The process of becoming a professional writer in the sea of competitors will expose you to various challenges. 

Top 10 dos and don'ts for young writers

Monday June 25, 2018,

5 min Read

Lack of knowledge about writing specific works, criticism from readers, demands posed by an employer, agent, or publisher, and constant need for professional development – these are just a few examples of issues commonly encountered by young writers.


As the result, first years of writing for a living are characterized by inefficiency, lack of focus and belief in writing talent, and effort to copy some famous author.

The chances are, you’re experiencing the same thing right now. Let me help you by giving tips that can show you how to become a better writer, faster.

1. DO write regularly

Many writers out there write every day to draw inspiration and practice constantly. Some of them who have other jobs set aside an hour a day to dedicate to the habit while others just write as long as it takes to produce a story.

Whether you are an employed young writer or you just focused all your efforts on writing, make sure you have this habit as well. It may (or already has) become your job, right? People practice their professional skills continuously, which could be said about writing as well.

Takeaway: set a goal of writing a page every day. This habit will help your development as a writer.

2. DON’T feel your age or experience is a disadvantage

Given that you are a young writer with limited experience, there is a lot to learning in your future. Some writers look at the wrong way by perceiving a lack of experience as a significant disadvantage of even an insurmountable challenge.

If a rookie starts comparing the achievements of a veteran, the outcome will always look bad for the rookie. Perceiving yourself as inexperienced is a bad thing for your career and even gives you a mental disadvantage.

Look at in the right way: your youth is actually a great advantage! You have all this time to learn and our age offers great possibilities!

Takeaway: being a young writer is not a disadvantage at all. You can use it to your advantage when working with potential clients. For example, you can help them to reach young customers because you have all this knowledge about social media, technology, trends, and so on.

3. DO expect it to be hard

Some young writers think that getting into the industry and starting to make revenues is easy. Well, the reality is quite different. You may have the best ideas but you still need to abide by guidelines and rules of editors, publishers, and other people you will be working with.

Moreover, being a writer means working really hard every day.
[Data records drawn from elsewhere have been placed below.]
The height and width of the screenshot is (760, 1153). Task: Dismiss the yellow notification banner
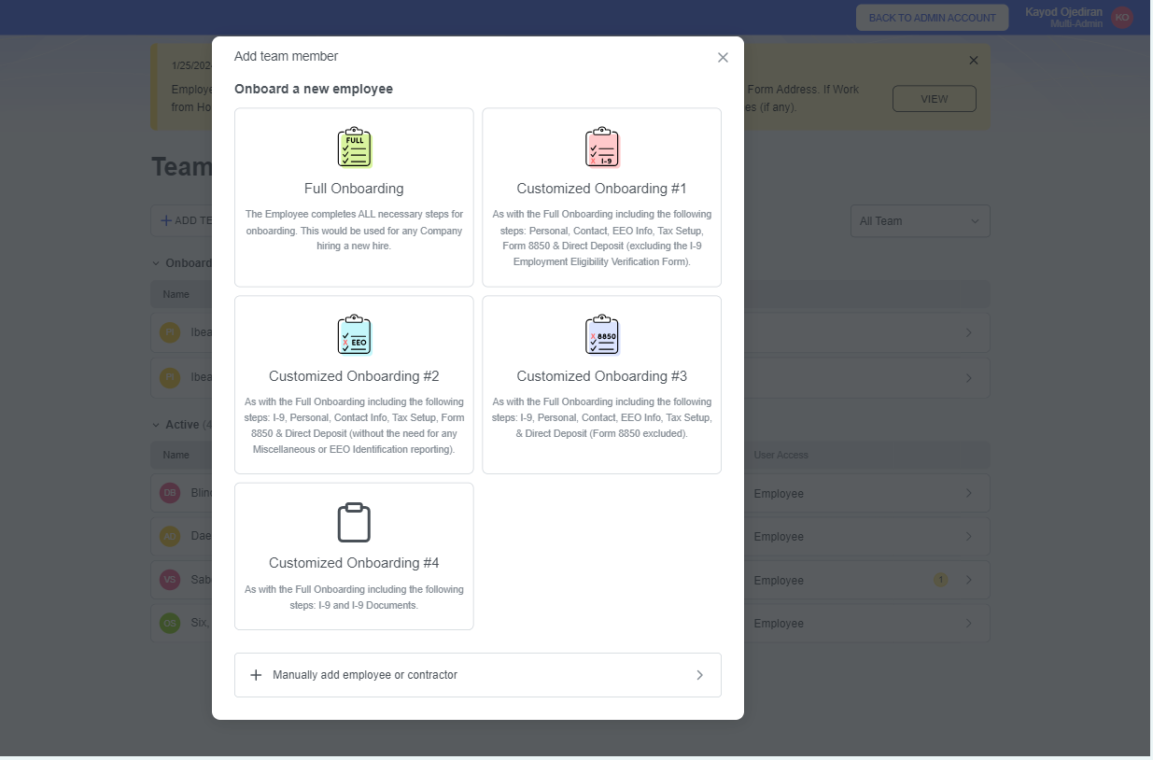[974, 61]
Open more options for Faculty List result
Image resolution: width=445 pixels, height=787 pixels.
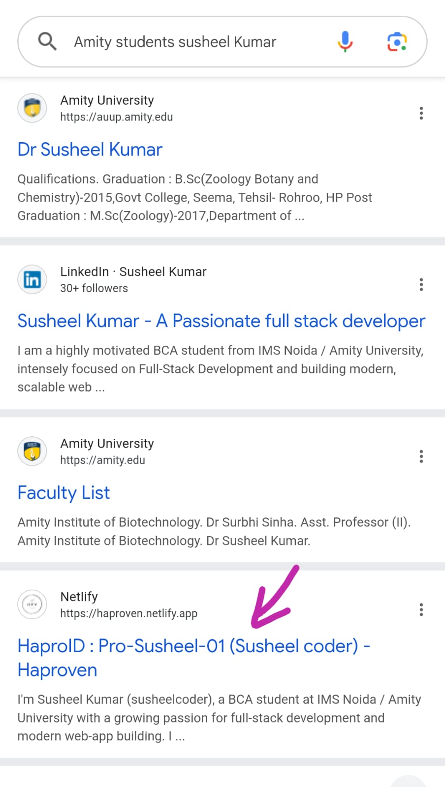(x=421, y=456)
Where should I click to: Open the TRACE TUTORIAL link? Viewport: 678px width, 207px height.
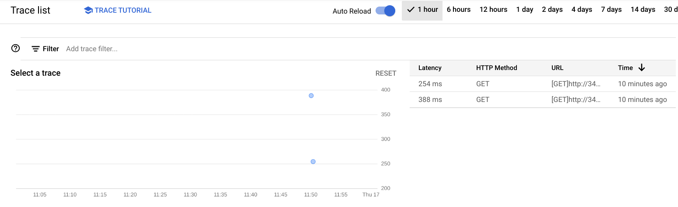123,11
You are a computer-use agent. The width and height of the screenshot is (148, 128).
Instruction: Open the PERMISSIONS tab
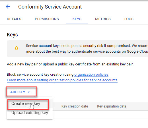pos(47,19)
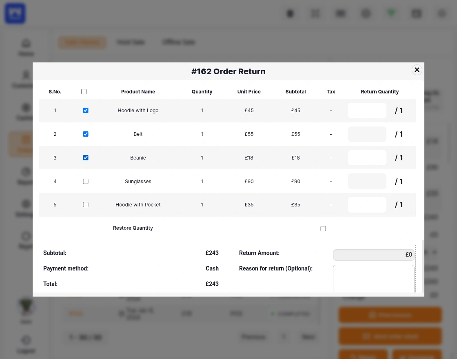Uncheck the Hoodie with Logo return checkbox

click(86, 110)
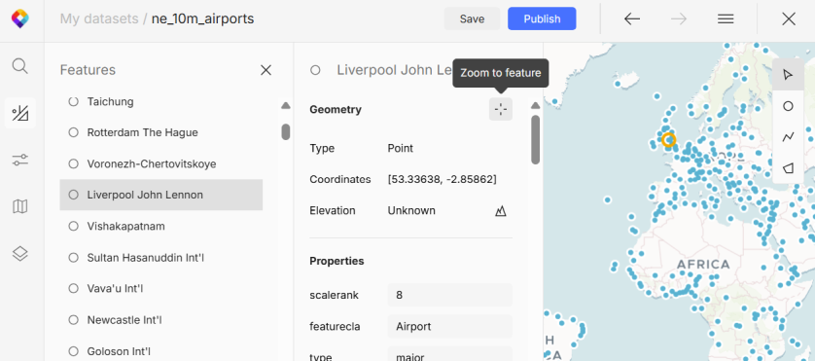The width and height of the screenshot is (815, 361).
Task: Edit the scalerank value field
Action: (x=450, y=295)
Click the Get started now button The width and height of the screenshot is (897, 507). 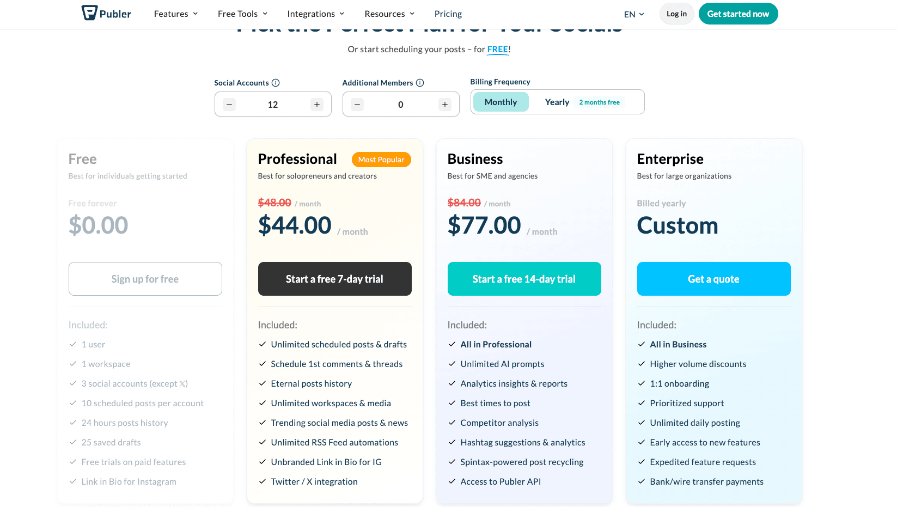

And despite your mom says, failures will happen.

Takeaway: expect your achievement to fall short but stay focused on your ultimate goal. Keep going.

4. DON’T write for money

Yes, you read correctly. Let me explain: both young and experienced writers are paid for their passion. This is because the best works are written with passion, not calculation. A novel is not an essay paper written to pass the course. You write it to excite!

If your reader senses that your desire to earn a million overwhelms your desire to write from your heart, you’ll not going to be successful.

Takeaway: passionate writing is the best-seller. Always write with passion and forget about the market.

5. DO start writing

I had a friend who always feared to start writing a book. She would always be enthusiastic about the start but for some reason, she never followed through with her promises. Every time, she would find some excuse, such as being too scared or too busy with other work.

This is a problem faced by many young writers. They just don’t get started or need a year or two.

Takeaway: Just get to writing! Even if you need to pretend that you’re confident, just start! The confidence will come.

6. DON’T be amateur when submitting your work to an agent

Always try to be professional in this case. Find some advice on the Internet about writing cover letters and synopses and please avoid sounding apologetic and squeamish. Agents want as many good books as possible, and yours one is just what they need!

Takeaway: be professional when you submit your work to an agent. He or she will sense lack of confidence and pass.

7. DO provide support for yourself

At this stage of your career, you need to have as much support as possible. Young writers are easily frustrated by the complexity of work, rejections, and other issues. Don’t let them ruin your career!

Takeaway: have a support team ready! Their kind words will be much needed.

8. DON’T undervalue your work

Most young writers lack the confidence to charge appropriate rates even though they produce a high-quality work. They think that they will gain confidence with time. However, the truth is that you are actually undermining your confidence by charging low rates.

Takeaway: treat your writing as a business. Don’t undermine your confidence by charging low rates.

9. DO read a lot

You won’t become a writer until you are a good reader. Read like crazy, especially when writing your own book. But don’t rush to buy the latest bestsellers to know what publishers need. By the time you’re done, they will be looking for something new.

Takeaway: read when you’re writing, and do it analytically. You can discover great tips for your own work.

10. DON’T underestimate the importance editors

These people can help you to polish your work. When I wrote my first book and gave it to the editor, I was positive everything was good in there. When I got it back, I discovered that editor found almost 100 mistakes. Ouch.

Takeaway: find a good editor before publishing your book. Better to be safe than sorry.